- **Given data**
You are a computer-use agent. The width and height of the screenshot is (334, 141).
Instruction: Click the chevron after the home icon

==

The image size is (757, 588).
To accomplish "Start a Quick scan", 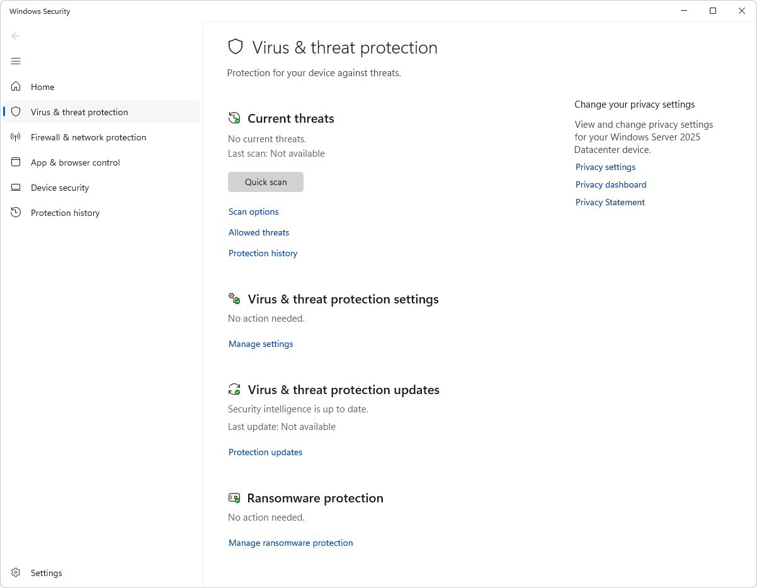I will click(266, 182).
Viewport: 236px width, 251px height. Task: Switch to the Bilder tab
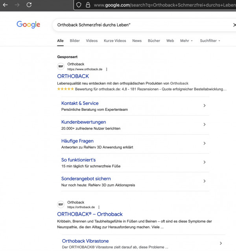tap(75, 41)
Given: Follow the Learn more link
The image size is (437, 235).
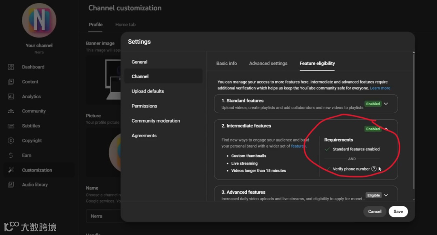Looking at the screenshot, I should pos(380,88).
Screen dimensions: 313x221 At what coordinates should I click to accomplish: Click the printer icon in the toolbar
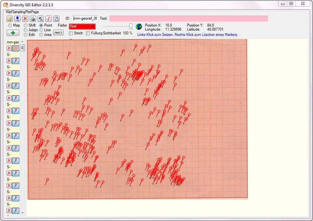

==

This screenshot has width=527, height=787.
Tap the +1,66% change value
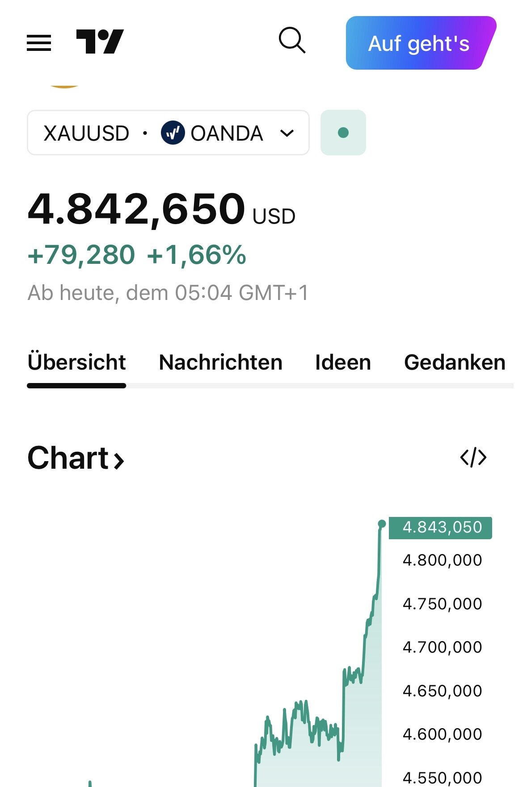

- **Exercise brief**
Among the entries above, find the line with "The image size is (437, 235)." and repeat exactly from there through the line with "Screen dimensions: 313x221", leaving out the pictures.

- **Written reply**
The image size is (437, 235).
Looking at the screenshot, I should pos(380,88).
Screen dimensions: 313x221 At what coordinates should I click to accomplish: Click the printer icon in the toolbar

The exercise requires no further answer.